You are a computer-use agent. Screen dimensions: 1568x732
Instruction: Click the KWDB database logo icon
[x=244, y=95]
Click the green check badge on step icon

==

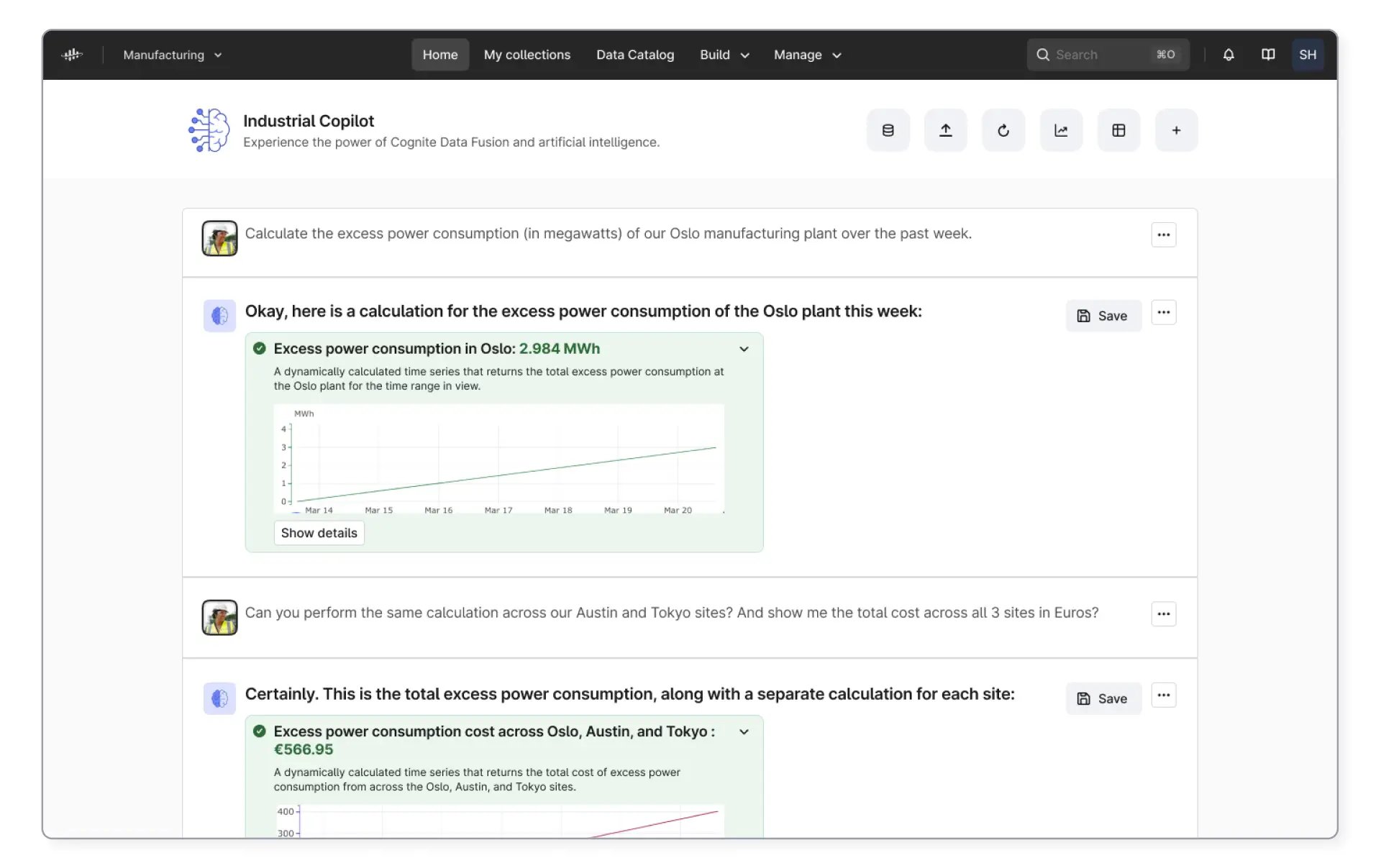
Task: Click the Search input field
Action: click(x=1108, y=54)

**Required action:** Of the entries listed above, reproduce only the lines starting at the line containing "Instruction: Click the" and ending at the line containing "Click the green check badge on step icon". Include both, exactly as they stand.

**Problem solution:**
Instruction: Click the KWDB database logo icon
[x=244, y=95]
Click the green check badge on step icon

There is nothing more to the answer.